**What is required**
Which lines run from the line with "Click the SeaMonkey" through the line with "1270x952 pixels." in the entries below? Print them exactly, both ends included, and nothing more.

**Data for this task**
* * * * * * *
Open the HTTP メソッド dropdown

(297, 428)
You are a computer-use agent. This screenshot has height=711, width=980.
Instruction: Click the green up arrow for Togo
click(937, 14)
* * * * * * *
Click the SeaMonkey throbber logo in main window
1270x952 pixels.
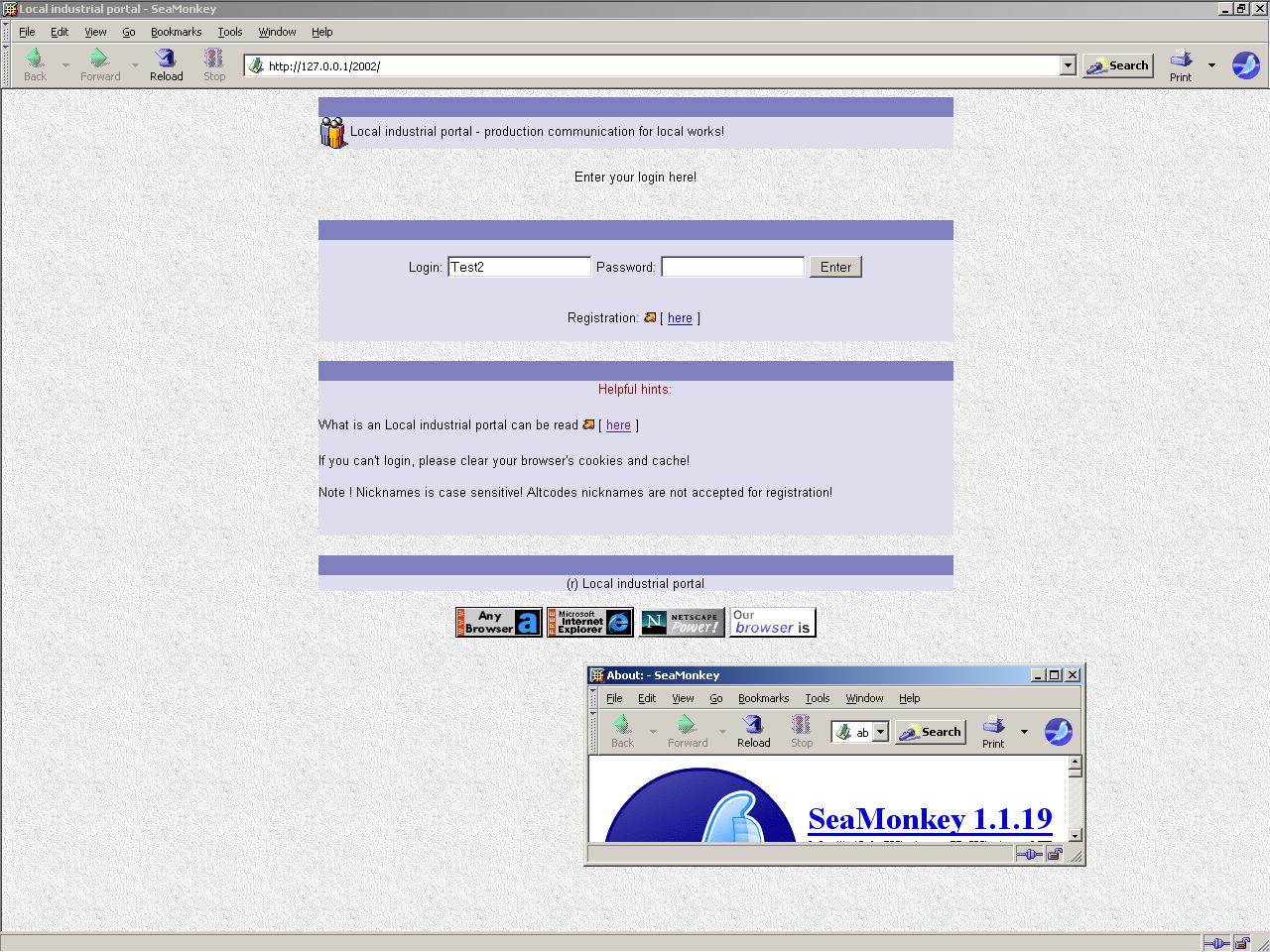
* * * * * * *
**Worked solution**
Click the SeaMonkey throbber logo in main window
1270x952 pixels.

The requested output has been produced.